12. Magnets: Pulling Together, Pushing Apart by Natalie Rosinsky – Compasses and magnetite, magnetic poles and motors – learn about how magnets affect our lives.
13. Matter: See It, Touch It, Taste It, Smell It, by Darlene Stille – The states of matter (solids, liquids, and gases) are explained and demonstrated. Includes an experiment to try.
14. A Look at Magnets, by Barbara Susan Alpert – Your little learners will be eager to experiment with magnets after reading this age-appropriate book filled with full color photographs and easy to understand examples.
15. Moonbear’s Shadow by Frank Asch – One sunny day Bear decides to go fishing, but his shadow keeps scaring the fish away, time and time again. Bear tries everything he can think of to get rid of this pesky nuisance. And at last he succeeds—or so he thinks!
16. Shadows and Reflections by Tana Hoban – Shadows and reflections are all around us — under our feet, over our heads, directly in front of us.
Physical Science Picture Books for Kids
17. Solids, Liquids, and Gases by Carol K. Lindeen – Text and photographs introduce matter, solids, liquids, and gases.
18. Sound: Loud, Soft, High, and Low by Natalie Rosinsky – Sound is created through vibrations that vary in pitch and volume. This creates sound-waves that you can hear. Includes experiments.
19. Sounds All Around by Wendy Pfeffer – Sounds are all around us. Clap your hands, snap your fingers: You’re making sounds. Read and find out how people and animals use different kinds of sounds to communicate.
20. Temperature: Heating Up and Cooling Down by Darlene Stille – A temperature can be hot or cold, and can be measured by a thermometer. Use Fahrenheit or Celsius to take the temperature of items.
21. What Can Magnets Do? by Allan Fowler
22. All About Sound by Lisa Trumbauer – Car horns and train whistles, sounds are all around us. Your little learners will enjoy learning all about how sounds are created, how they travel, and how they are heard by the human ear.

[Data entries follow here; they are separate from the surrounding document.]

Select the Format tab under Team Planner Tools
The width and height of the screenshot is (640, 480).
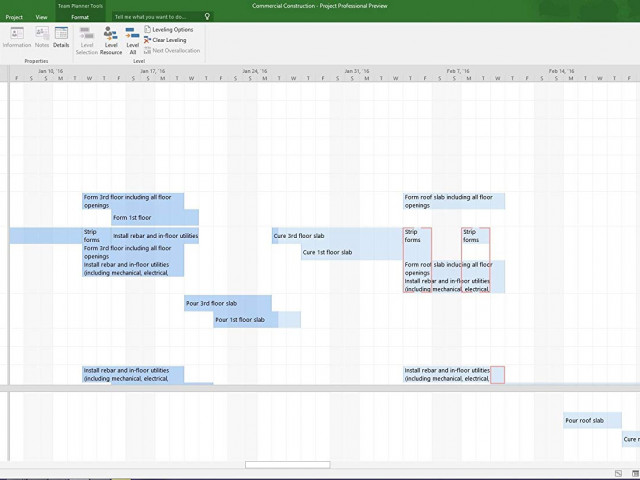point(79,17)
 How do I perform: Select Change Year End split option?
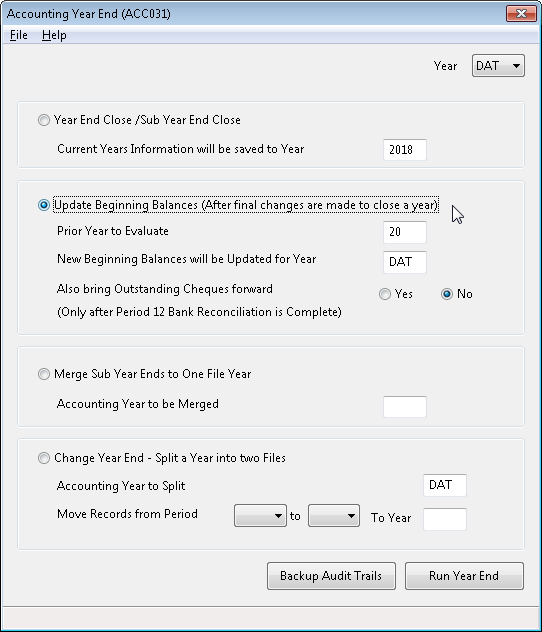coord(44,458)
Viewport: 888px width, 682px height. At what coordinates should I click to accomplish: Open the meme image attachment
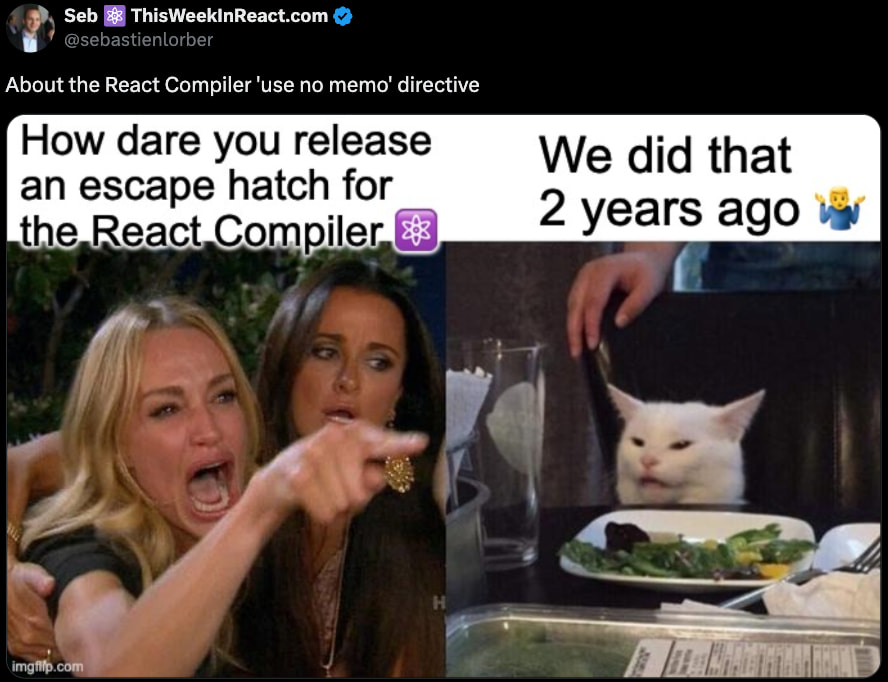click(443, 397)
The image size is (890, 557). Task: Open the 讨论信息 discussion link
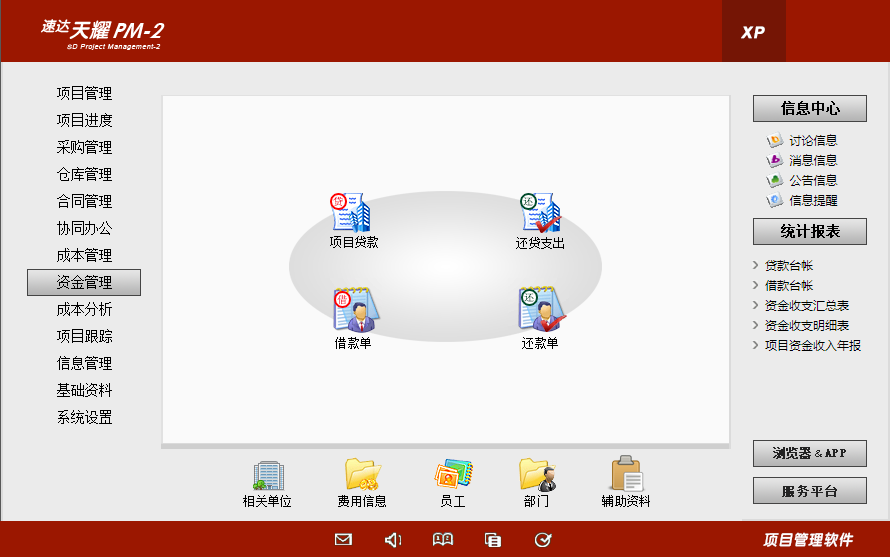click(x=812, y=141)
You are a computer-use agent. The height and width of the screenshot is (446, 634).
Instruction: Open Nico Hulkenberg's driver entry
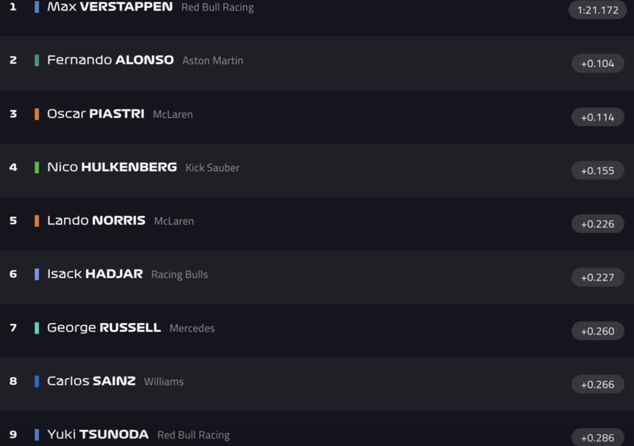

23. What Makes a Magnet? by Franklyn M. Branley – Will a magnet pick up a paper clip or a feather? The answer is, just the paper clip. Magnets only pick up things that contain bits of iron. Hands-on activities include making a magnet and compass.
24. Who Sank the Boat? by Pamela Allen – Beside the sea, there once lived a cow, a donkey, a sheep, a pig, and a tiny little mouse. One warm, sunny morning–for no particular reason–they decided to go for a row in the bay. Do you know who sank the boat?
25. What Sinks? What Floats? by Rozanne Williams – The predictable text and bright illustrations will support your little learners as they learn about things that sink and things that don’t.